Rows drawn from a collection:
****

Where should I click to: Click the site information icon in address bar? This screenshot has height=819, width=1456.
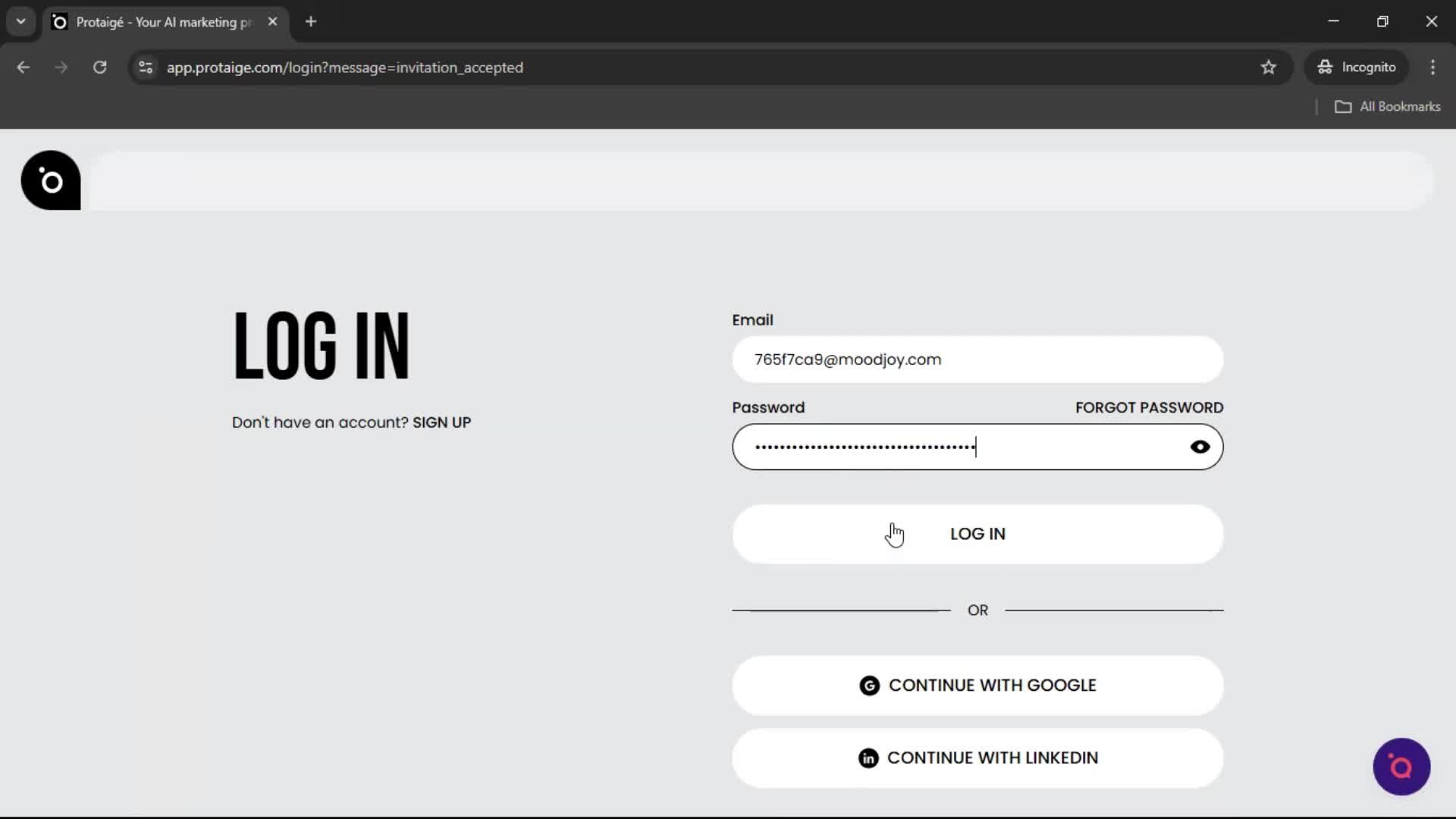pyautogui.click(x=145, y=67)
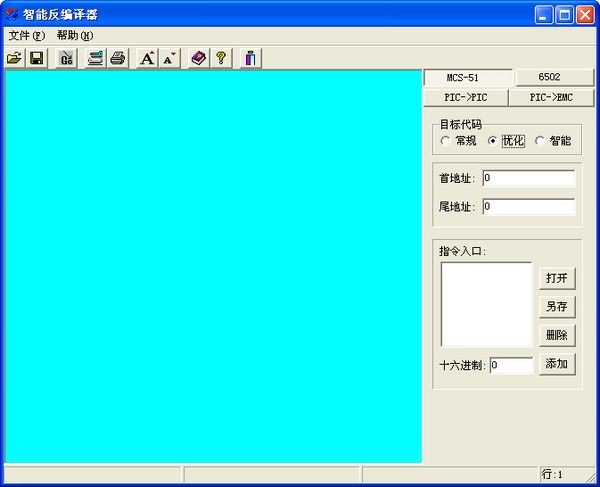Select the 常规 radio button
This screenshot has width=600, height=487.
(446, 141)
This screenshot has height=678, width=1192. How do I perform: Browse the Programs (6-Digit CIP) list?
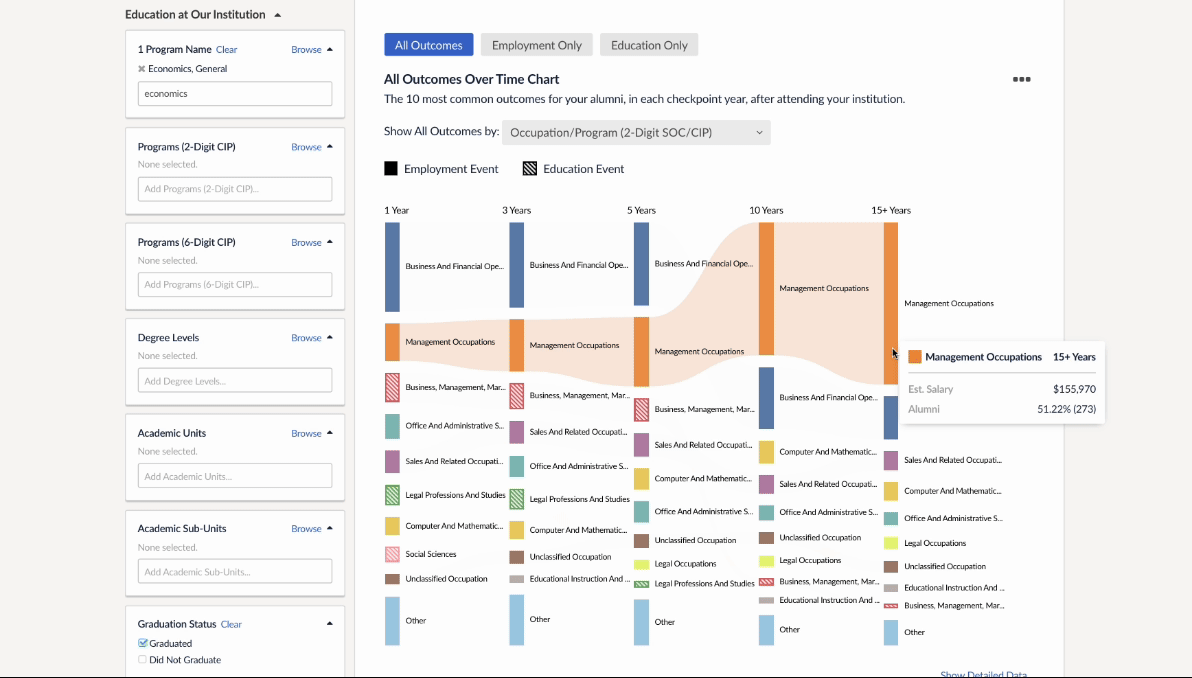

****

- [WORK TO BE COMPLETED]: Write out every one of the rows above word for word, omitting the pictures.

- [SOLUTION TO THIS TASK]:
Where should I click to: Click the site information icon in address bar? This screenshot has height=819, width=1456.
pyautogui.click(x=145, y=67)
Select the 常规 radio button
This screenshot has width=600, height=487.
(446, 141)
This screenshot has height=678, width=1192. How do I perform: Browse the Programs (6-Digit CIP) list?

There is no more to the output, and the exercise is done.